Requirement
Leave out the pictures, then output the lines of the records below from the first through the one containing "Image resolution: width=980".

· · · · · · ·

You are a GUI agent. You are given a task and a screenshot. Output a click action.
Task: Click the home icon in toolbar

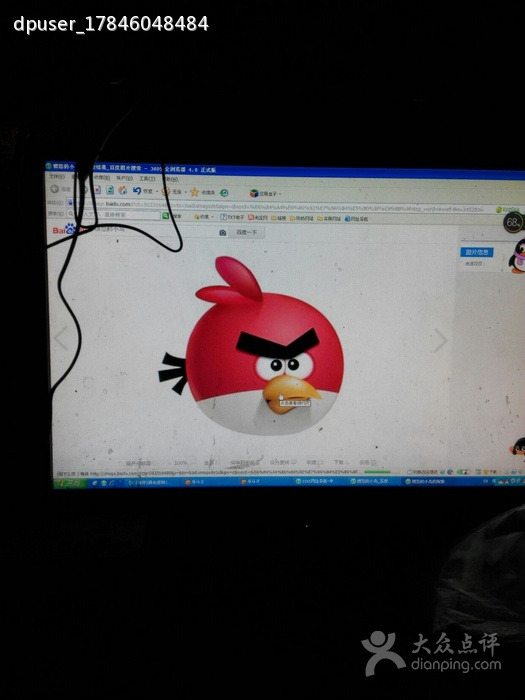[x=123, y=190]
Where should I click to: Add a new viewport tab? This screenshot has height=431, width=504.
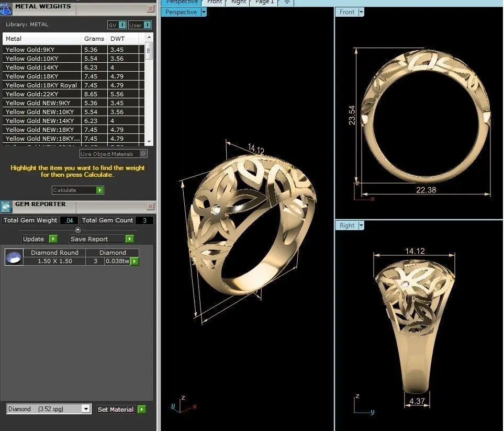click(x=287, y=2)
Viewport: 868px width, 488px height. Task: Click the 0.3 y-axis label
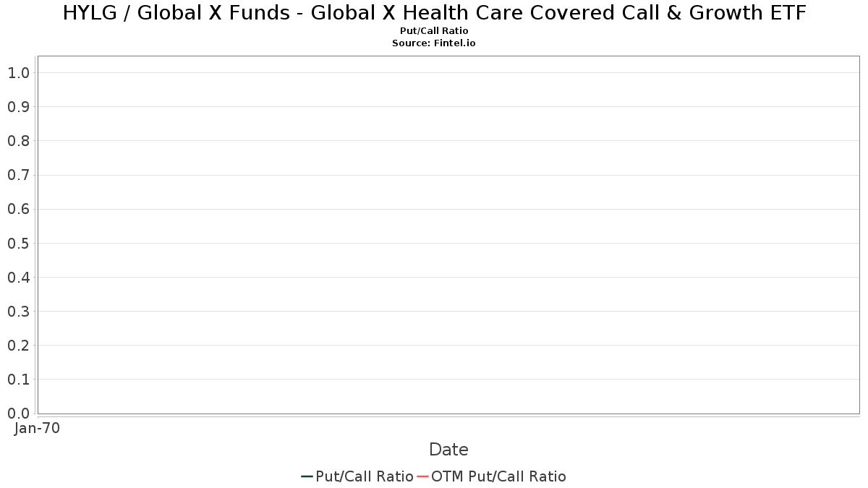(18, 312)
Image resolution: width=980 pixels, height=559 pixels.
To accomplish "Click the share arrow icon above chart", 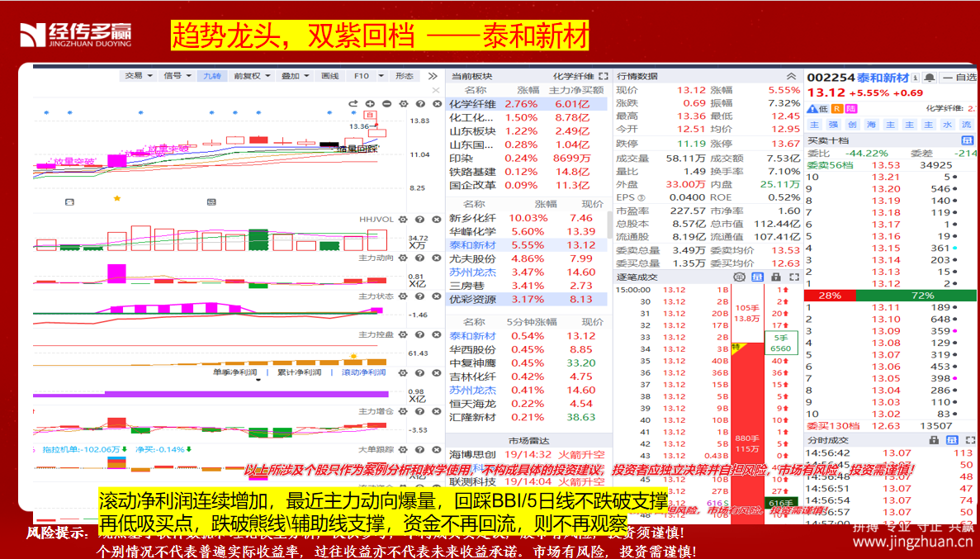I will pyautogui.click(x=354, y=104).
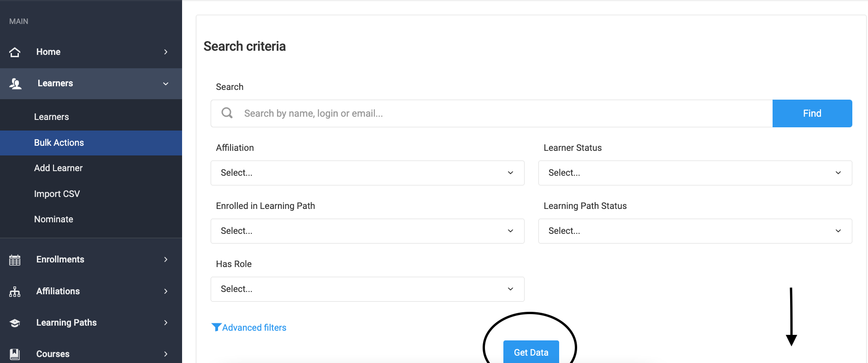Image resolution: width=868 pixels, height=363 pixels.
Task: Click the search magnifier icon
Action: 227,113
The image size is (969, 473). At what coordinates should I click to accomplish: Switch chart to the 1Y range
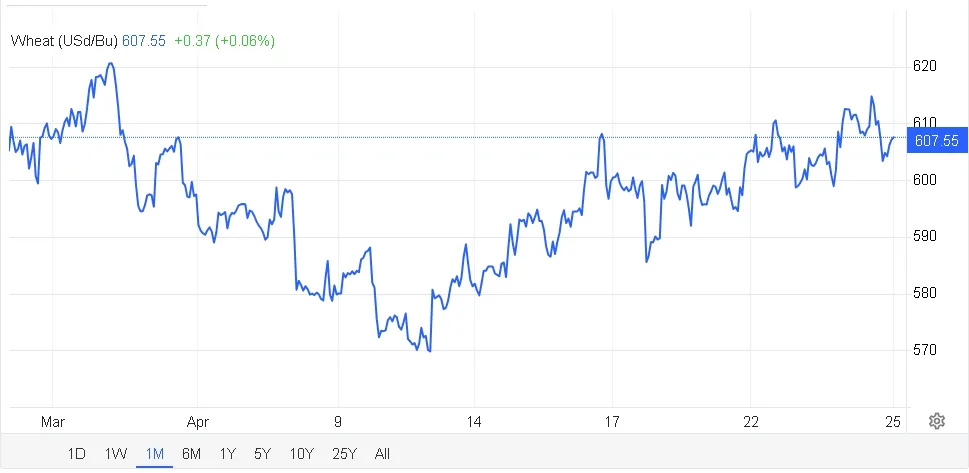(227, 454)
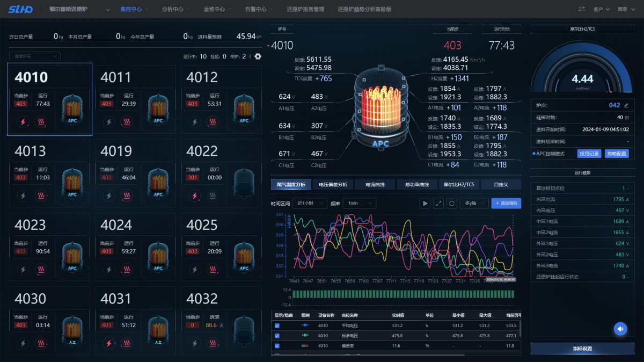Image resolution: width=644 pixels, height=362 pixels.
Task: Open the furnace list settings gear
Action: (x=258, y=56)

· · · · · · ·

Result of this task
You are a GUI agent. You are given a task and a screenshot. Output a click action.
Task: Click the home icon in toolbar

[x=123, y=190]
Where should I click to: Add a new viewport tab? This screenshot has height=431, width=504.
click(x=287, y=2)
Viewport: 868px width, 488px height. Task: Click the 0.3 y-axis label
(18, 312)
Image resolution: width=980 pixels, height=559 pixels.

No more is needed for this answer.